Um de meus filhos, quando pequeno, tinha dificuldades com organização de espaços. Por onde passava, deixava tudo fora do lugar: brinquedos, tênis, livros, mochila… Você pode pensar que eu tinha dificuldades para lidar com aquilo, e tinha mesmo. Claro que me incomodava!.

Eu havia tentado muitos recursos – teatrinho, conversas, histórias, arrumar junto, combinados, ficar brava. Tudo! Até um boneco cheguei a comprar para representar o pensamento de organização, e lhe demos o nome de Ordenildo, mas… não via muitos progressos.

E veja o tamanho de minha limitação – com tantos outros valores que ele possuía e possui como ser humano, aquele pontinho continuava a me incomodar. Quem estava realmente errando – ele ou eu? Já respondeu rapidinho aí, não foi? Aquilo na vida de uma criança não tinha o menor valor, mas, naquele momento eu não era capaz de ver assim.

Até que um dia, a vida me ofereceu uma linda oportunidade de enxergar meu erro e me ampliou a consciência, colocando as coisas em seus devidos lugares. Mas, não no quarto de meu querido filho, e sim dentro de mim!

Numa tarde quente de verão, fui visitar uma amiga que havia perdido um filho, da mesma idade do meu. No decorrer de nossa conversa, ela, muito emocionada, me disse: “Me dói muito passar na porta do quarto dele, e estar lá tudo arrumadinho no lugar…”

Ao ouvir aquilo, passou-se um filme em minha mente, e senti um grande aperto no coração. Certamente, primeiro pela dor de minha amiga, e depois por mim mesma. Isto mesmo: por mim mesma! Não mencionei nada do que ocorria em meu interno, mas o que ela falou tinha tido um grande impacto em mim.

Voltei para casa bastante reflexiva… Ao chegar, fui logo ao encontro daquele muito querido filho. Já na porta de seu quarto, o vi tranquilo estudando em sua mesa. A emoção tomou conta de mim. Tênis para um lado, mochila para o outro, livros no chão… Mas, que insignificante era tudo aquilo!

Abracei meu filho, sem que ele nada soubesse sobre o que se passava dentro de mim, experimentando profunda gratidão a Deus por tê-lo em meus braços, vivo e tão bem! Foi uma lição para mim.

E daí para frente você pode imaginar o que aconteceu. Por imperativo da consciência eu tratei de mudar minha postura, me ocupando muito em superar minha impaciência, rigidez, intolerância com aquilo que era tão, mas tão insignificante frente ao muitos valores de meu querido filho e o grande que é a vida!

Mas, você pode estar se perguntando: E como ficou o assunto da organização?

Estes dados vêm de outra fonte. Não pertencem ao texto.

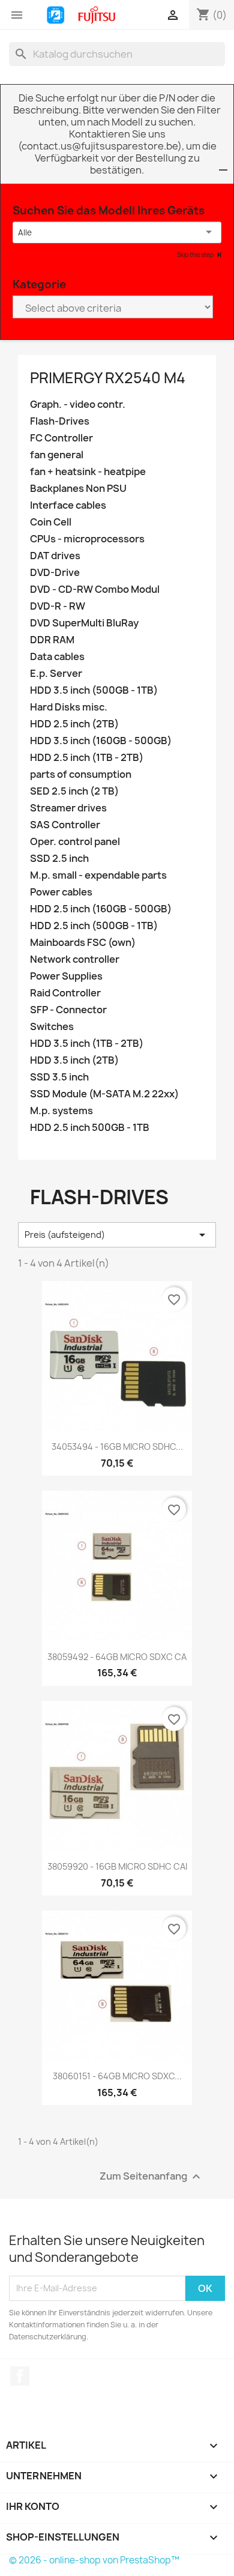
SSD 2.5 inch (59, 858)
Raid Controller (65, 993)
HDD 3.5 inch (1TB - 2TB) (86, 1043)
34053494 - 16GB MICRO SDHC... (117, 1446)
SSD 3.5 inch (59, 1077)
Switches (52, 1026)
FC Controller (61, 438)
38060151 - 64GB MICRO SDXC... (117, 2076)
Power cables (61, 892)
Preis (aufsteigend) (117, 1235)
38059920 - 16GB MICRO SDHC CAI (117, 1866)
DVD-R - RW (57, 606)
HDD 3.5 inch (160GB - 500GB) (101, 741)
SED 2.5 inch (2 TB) (74, 791)
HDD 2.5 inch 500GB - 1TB (89, 1127)
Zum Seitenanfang (151, 2176)
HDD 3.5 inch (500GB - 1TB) (94, 690)
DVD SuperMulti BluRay (84, 623)
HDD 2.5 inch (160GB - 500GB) (101, 909)
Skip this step (196, 254)
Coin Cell (50, 522)
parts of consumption (80, 774)
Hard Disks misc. (68, 707)
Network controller (74, 959)
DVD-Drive (55, 572)
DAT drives (55, 556)
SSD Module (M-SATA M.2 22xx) (104, 1094)
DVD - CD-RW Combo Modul (95, 589)
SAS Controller (65, 825)
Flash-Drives (59, 421)
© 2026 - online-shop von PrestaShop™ (94, 2560)
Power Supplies (66, 976)
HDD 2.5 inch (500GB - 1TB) (94, 926)
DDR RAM (52, 640)
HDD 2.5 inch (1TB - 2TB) (86, 757)
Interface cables (68, 505)
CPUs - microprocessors (87, 539)
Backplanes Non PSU (78, 488)
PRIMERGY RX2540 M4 (107, 378)
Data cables (57, 656)
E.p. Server (56, 673)
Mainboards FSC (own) (83, 942)
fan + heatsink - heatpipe (88, 471)
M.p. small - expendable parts (98, 875)
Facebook (19, 2376)
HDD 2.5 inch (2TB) (74, 724)
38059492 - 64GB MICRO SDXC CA (117, 1656)
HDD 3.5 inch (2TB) (74, 1060)
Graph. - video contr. (77, 404)
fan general (56, 455)
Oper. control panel (75, 841)
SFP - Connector (68, 1010)
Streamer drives (68, 808)
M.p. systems (61, 1111)
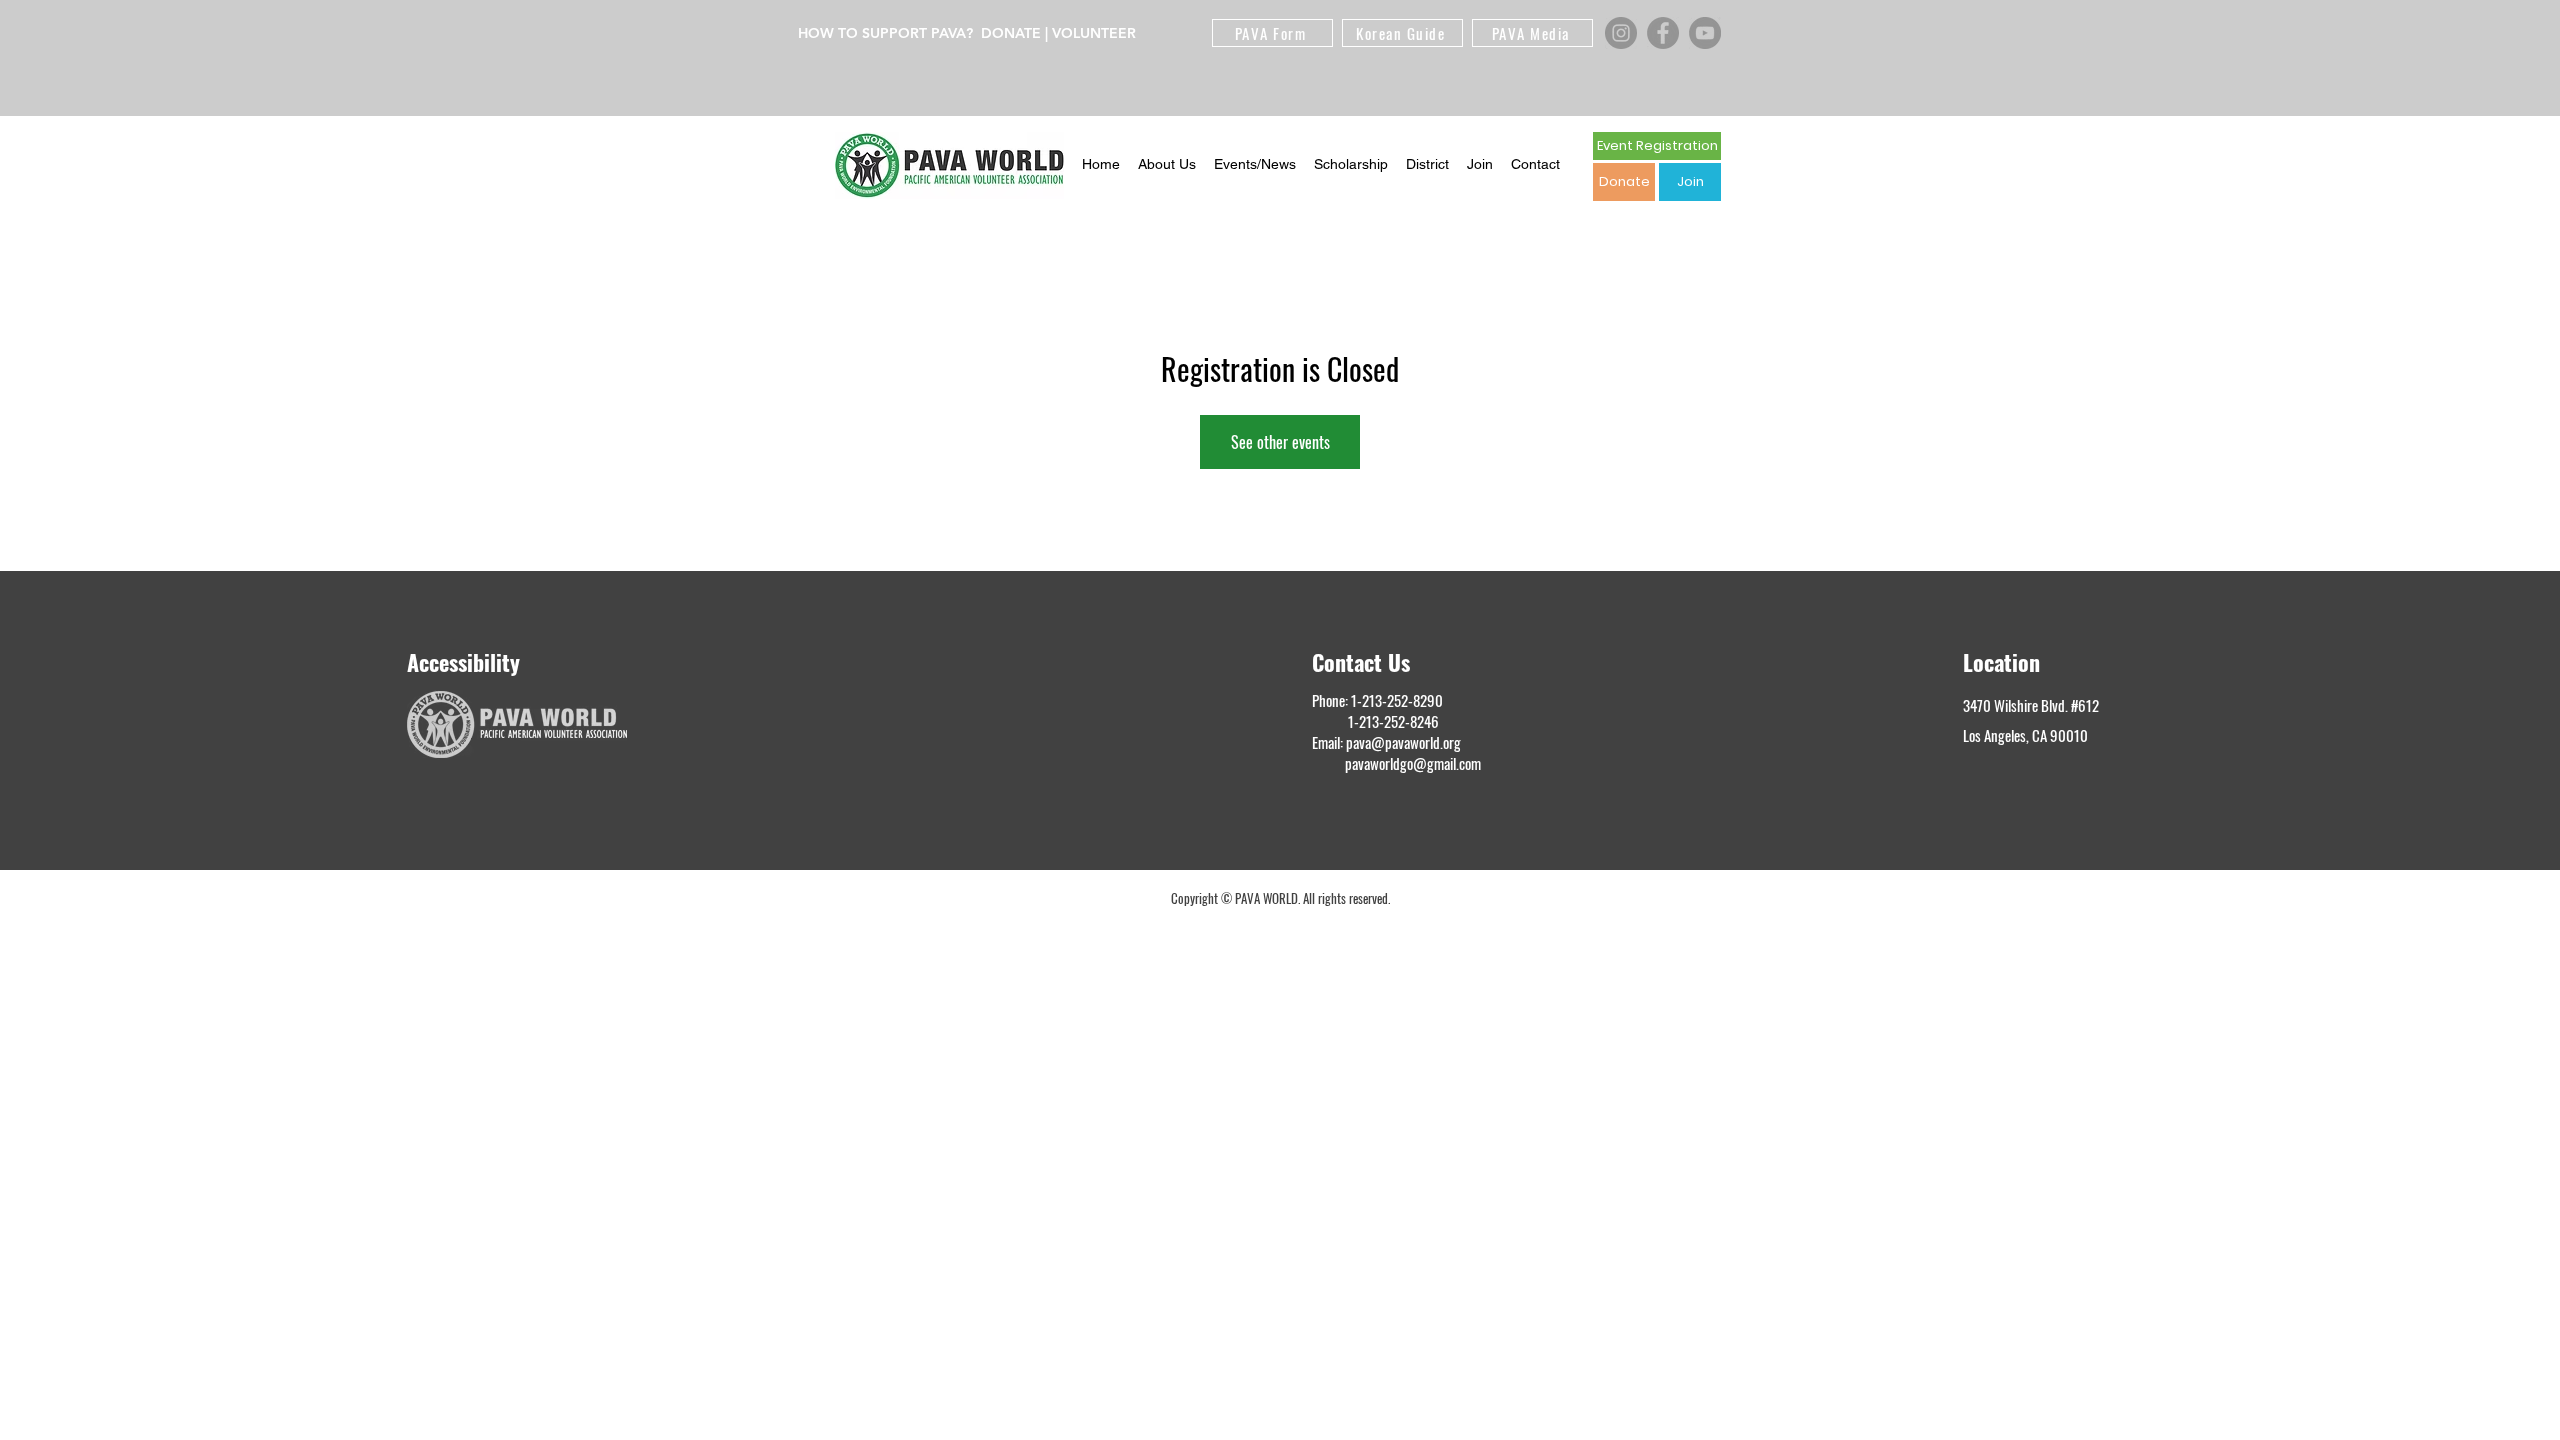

Seguiu sendo trabalhado ao longo dos anos, porém como um valor importante para a vida, como um cultivo interno sereno e sem conflitos, deixando de ser uma exigência para atender às minhas expectativas. E fomos colhendo pelo caminho, e até hoje, muitos resultados felizes de todos os esforços realizados em conjunto. Não mais pensando no circunstancial, no momentâneo, em atender aos meus caprichos domésticos ou qualquer outra coisa desta índole, mas sim, na construção de valores reais e permanentes que nos tornam seres capazes, valentes e verdadeiramente conscientes, livres e humanos.